Tan solo un año después, Nelly estaba lista para diversificar los cultivos de su finca. Lo que antes solo producía maíz, ahora florecía con sésamo, caupí, arroz y cacahuetes durante la temporada de lluvias (verano), además de maíz y hortalizas durante la temporada seca (invierno). Gracias a la capacitación en agricultura climáticamente inteligente, aprendió nuevas técnicas como la elaboración de abono, la siembra en hoyos, el acolchado, la rotación de cultivos y el cultivo intercalado. Con estas herramientas, la finca de Nelly empezó a prosperar.

Tras la temporada de cultivo 2023-2024, vendió suficiente cosecha para comprar una carreta tirada por bueyes. En la temporada 2024-2025, cosechó más de 500 kilos de productos, incluyendo 22 sacos de cacahuetes, siete de maíz, 12 latas de sésamo y tres de arroz. Con este excedente, pudo invertir en una motocicleta, que ahora utiliza para transportar los mandasi (buñuelos africanos) que cocina y vende, generando así otra fuente de ingresos para su familia.

La transformación va mucho más allá de sus finanzas. Nelly ahora tiene la estabilidad necesaria para mantener a su esposo e hijos. “Puedo comer diferentes tipos de alimentos, pagar la matrícula escolar de mis hijos y cumplir los sueños que he compartido con mi familia”, Ella sonríe radiante. “Ahora duermo tranquila sin ninguna preocupación por la comida o por pagar la matrícula escolar de los niños.”
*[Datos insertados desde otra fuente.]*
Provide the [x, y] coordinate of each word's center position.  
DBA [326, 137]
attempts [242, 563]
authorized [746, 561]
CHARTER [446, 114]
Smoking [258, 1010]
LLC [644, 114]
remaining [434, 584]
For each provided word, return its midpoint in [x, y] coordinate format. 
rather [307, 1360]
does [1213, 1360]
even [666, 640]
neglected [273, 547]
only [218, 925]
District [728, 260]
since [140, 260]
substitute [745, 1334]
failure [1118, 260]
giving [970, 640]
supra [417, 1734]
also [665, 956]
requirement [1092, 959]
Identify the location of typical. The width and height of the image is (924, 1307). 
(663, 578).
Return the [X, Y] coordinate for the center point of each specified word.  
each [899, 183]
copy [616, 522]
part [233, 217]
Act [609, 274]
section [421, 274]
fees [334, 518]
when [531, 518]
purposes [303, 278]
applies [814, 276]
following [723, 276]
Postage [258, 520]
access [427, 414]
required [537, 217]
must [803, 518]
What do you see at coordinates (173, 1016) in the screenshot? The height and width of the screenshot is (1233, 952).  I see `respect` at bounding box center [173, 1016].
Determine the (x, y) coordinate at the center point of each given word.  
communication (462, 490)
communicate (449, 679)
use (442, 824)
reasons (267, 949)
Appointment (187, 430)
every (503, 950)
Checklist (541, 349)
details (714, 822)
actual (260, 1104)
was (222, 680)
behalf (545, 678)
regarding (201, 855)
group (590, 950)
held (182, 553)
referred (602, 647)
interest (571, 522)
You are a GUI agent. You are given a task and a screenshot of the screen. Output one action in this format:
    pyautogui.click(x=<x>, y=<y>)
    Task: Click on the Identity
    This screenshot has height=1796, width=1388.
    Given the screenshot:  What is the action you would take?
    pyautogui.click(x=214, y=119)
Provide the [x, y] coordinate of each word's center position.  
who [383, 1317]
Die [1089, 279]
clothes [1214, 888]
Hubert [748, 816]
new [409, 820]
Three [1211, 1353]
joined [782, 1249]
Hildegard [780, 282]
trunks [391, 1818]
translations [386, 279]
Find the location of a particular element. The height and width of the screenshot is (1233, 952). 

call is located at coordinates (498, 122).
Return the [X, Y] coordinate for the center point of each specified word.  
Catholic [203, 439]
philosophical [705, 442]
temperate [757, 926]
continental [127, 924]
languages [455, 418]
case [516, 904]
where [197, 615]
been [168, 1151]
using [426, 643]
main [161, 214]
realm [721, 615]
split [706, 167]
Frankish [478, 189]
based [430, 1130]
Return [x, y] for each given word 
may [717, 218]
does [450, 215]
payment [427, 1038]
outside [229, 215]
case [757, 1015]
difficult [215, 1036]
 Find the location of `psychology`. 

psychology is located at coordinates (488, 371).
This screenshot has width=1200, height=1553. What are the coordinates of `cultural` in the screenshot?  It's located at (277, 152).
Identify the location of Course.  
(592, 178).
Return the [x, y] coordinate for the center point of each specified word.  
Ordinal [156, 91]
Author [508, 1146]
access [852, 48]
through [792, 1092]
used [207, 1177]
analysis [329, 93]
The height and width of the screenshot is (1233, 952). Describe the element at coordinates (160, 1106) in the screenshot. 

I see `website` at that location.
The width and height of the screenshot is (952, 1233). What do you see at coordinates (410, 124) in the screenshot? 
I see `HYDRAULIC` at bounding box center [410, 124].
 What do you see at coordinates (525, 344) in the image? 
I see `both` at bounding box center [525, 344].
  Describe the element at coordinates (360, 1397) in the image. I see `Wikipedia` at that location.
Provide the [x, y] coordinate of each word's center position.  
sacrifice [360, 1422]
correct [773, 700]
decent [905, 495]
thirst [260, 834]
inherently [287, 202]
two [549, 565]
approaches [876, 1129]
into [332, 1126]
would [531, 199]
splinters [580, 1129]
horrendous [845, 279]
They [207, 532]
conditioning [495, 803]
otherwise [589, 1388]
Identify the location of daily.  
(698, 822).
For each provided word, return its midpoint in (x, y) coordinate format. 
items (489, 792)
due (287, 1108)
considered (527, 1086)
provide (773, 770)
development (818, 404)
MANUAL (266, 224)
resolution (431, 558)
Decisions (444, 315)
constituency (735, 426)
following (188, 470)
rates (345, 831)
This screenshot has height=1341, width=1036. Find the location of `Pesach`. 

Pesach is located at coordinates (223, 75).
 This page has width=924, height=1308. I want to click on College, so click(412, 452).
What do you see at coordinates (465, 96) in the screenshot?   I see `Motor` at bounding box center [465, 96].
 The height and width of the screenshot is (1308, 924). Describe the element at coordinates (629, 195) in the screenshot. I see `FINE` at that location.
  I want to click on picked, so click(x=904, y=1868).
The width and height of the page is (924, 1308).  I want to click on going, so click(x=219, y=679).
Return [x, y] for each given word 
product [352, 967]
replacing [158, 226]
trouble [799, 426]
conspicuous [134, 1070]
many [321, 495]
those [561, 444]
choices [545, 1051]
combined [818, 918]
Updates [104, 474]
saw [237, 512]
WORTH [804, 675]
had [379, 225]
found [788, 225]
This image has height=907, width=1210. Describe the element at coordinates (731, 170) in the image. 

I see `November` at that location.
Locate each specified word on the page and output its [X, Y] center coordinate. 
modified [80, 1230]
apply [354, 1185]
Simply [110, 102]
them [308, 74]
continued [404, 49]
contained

Su liderazgo también ha crecido. Hoy, Nelly lidera el proyecto Cosechando Prosperidad y Resiliencia, donde enseña a otros agricultores de su distrito a adoptar prácticas resilientes al clima y que ahorran mano de obra. Al compartir sus conocimientos, multiplica su impacto, empoderando a sus vecinos para que experimenten la misma transformación que ella ha logrado.

En toda la comunidad de Nelly, la seguridad alimentaria y económica está en aumento. Lombani, un funcionario de extensión del gobierno para la región, explica: “Puedo ver que la comunidad se está transformando en el sentido de que en la zona hay seguridad alimentaria, de ingresos y nutricional. El desarrollo también se está produciendo a nivel familiar.”

Nelly reflexiona sobre lo que significa invertir en programas holísticos que aborden las causas profundas del hambre: “Ahora somos personas sanas. Los niños van a la escuela después de desayunar, y gracias a las prácticas de agricultura de conservación, obtenemos cosechas abundantes y variadas. Con el apoyo del proyecto, tenemos alimentos y, además, podemos comprar otros productos en el mercado después de vender nuestra producción.”

Este es el regalo que llena: un futuro lleno de estabilidad, fortaleza y esperanza. Llena las mesas de alimento, brinda seguridad a las familias y dota a las comunidades de los recursos necesarios para prosperar. Es una inversión en futuros arraigados en la resiliencia y la esperanza.